Regex for ZIP/Postal Code — Pattern Explained with Examples

DodaTech Updated Jun 20, 2026 3 min read

This regex validates US ZIP codes in both the standard 5-digit format and the extended ZIP+4 format (5 digits, hyphen, 4 digits). It is widely used in address validation, e-commerce checkout forms, and shipping logistics systems that operate within the United States.

The Pattern

/^\d{5}(-\d{4})?$/

Pattern Breakdown

PartMeaning
^Start of string
\d{5}Exactly 5 digits (base ZIP code)
(-\d{4})?Optional hyphen followed by exactly 4 digits (ZIP+4 extension)
$End of string

Matches

  • 90210
  • 12345-6789
  • 10001
  • 20500
  • 02134
  • 99501

Does NOT Match

  • 1234 — only 4 digits
  • 123456 — 6 digits without hyphen (too long for 5-digit, not valid ZIP+4)
  • 12345-678 — ZIP+4 has only 3 digits after hyphen
  • 12345-67890 — ZIP+4 has 5 digits after hyphen
  • ABCD1 — contains letters
  • 12345 6789 — space instead of hyphen
  • 12345- — hyphen with no extension

Language Examples

JavaScript

const zipRegex = /^\d{5}(-\d{4})?$/;

console.log(zipRegex.test('90210'));        // true
console.log(zipRegex.test('12345-6789'));   // true
console.log(zipRegex.test('1234'));         // false
console.log(zipRegex.test('12345-678'));    // false

// Extract base ZIP and optional +4
const match = '12345-6789'.match(/^(\d{5})(-(\d{4}))?$/);
if (match) {
  console.log(`Base: ${match[1]}, +4: ${match[3] || 'N/A'}`);
}

Python

import re

zip_regex = r'^\d{5}(-\d{4})?$'

print(bool(re.match(zip_regex, '90210')))         # True
print(bool(re.match(zip_regex, '12345-6789')))    # True
print(bool(re.match(zip_regex, '1234')))          # False
print(bool(re.match(zip_regex, '12345-678')))     # False

# Extract parts
match = re.match(r'^(\d{5})(-(\d{4}))?$', '12345-6789')
if match:
    print(f'Base: {match.group(1)}, +4: {match.group(3) or "N/A"}')

Common Pitfalls

  1. ZIP+4 hyphen is required — If you omit the ? quantifier on (-\d{4})?, the regex will reject 5-digit ZIP codes.
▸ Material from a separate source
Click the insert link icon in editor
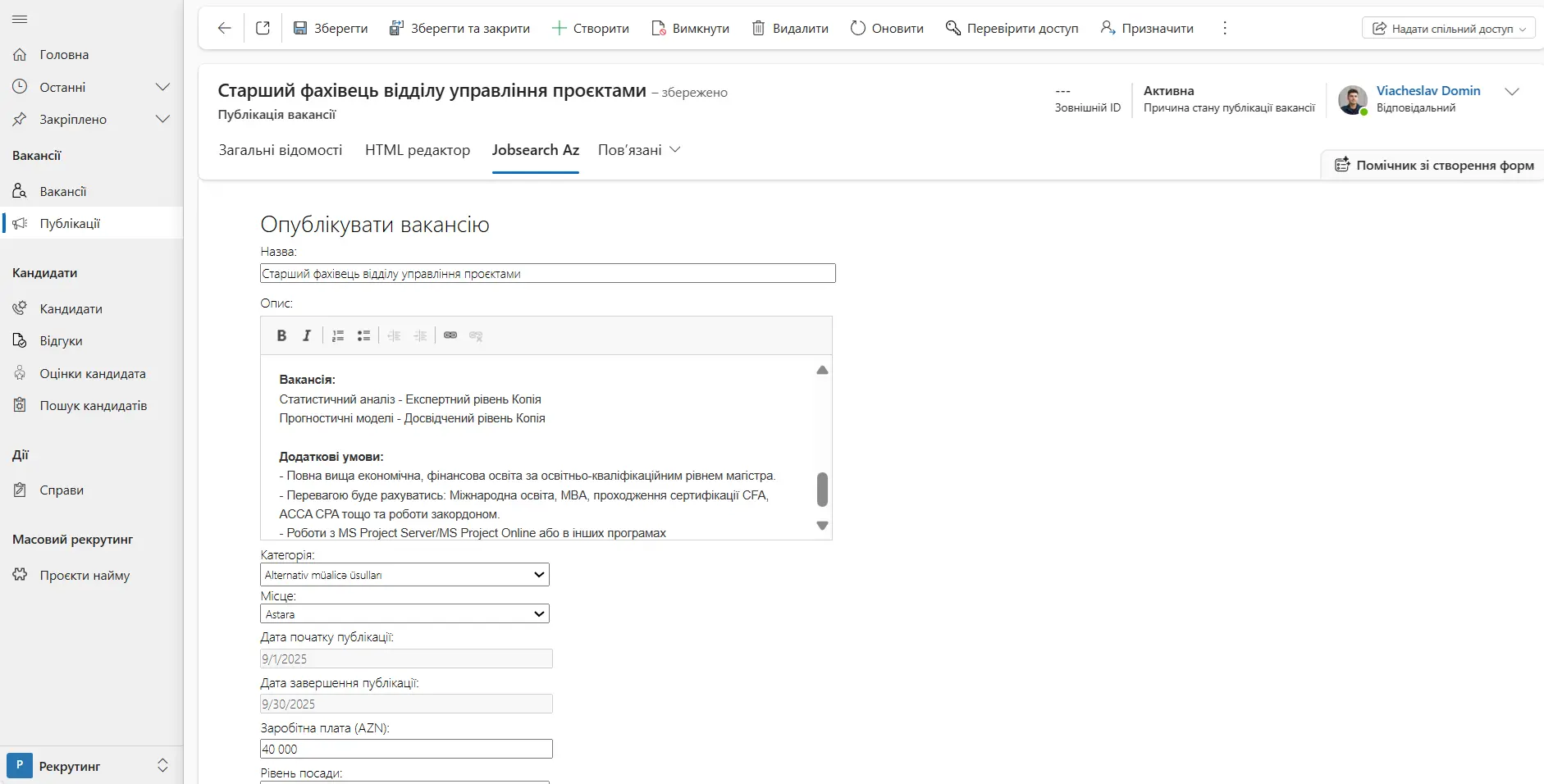The height and width of the screenshot is (784, 1544). pos(450,335)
The hyphen and extension should be optional together.

  2. 5-digit only is common but limited — Many forms accept only 5-digit ZIP codes. If you exclude ZIP+4, use /^\d{5}$/ instead. For maximum compatibility, always accept both.

  3. Leading zeros are valid — ZIP codes like 02134 (Boston) start with zero. The regex handles this correctly since \d{5} matches any five digits. Preserve leading zeros when storing.

  4. International postal codes vary widely — This pattern is US-specific. Canadian postal codes use A1A 1A1 format, UK uses alphanumeric outward/inward codes. Do not use this pattern for international addresses.

Real-World Use Cases

  • E-commerce checkout — Validating shipping address ZIP codes before calculating tax and shipping rates
  • CRM address standardization — Cleaning and formatting customer address data for postal mailings
  • Geocoding lookups — Extracting ZIP codes from user input to perform location-based searches

FAQ

The regex alone ensures a valid format when the field is non-empty. For required validation, check that the field is not empty before applying the regex, or use a pattern attribute in HTML: <input pattern="^\d{5}(-\d{4})?$" required>.
No — this regex only validates the format, not whether the ZIP code actually exists. Use the USPS Address Validation API or a ZIP code database for real address verification.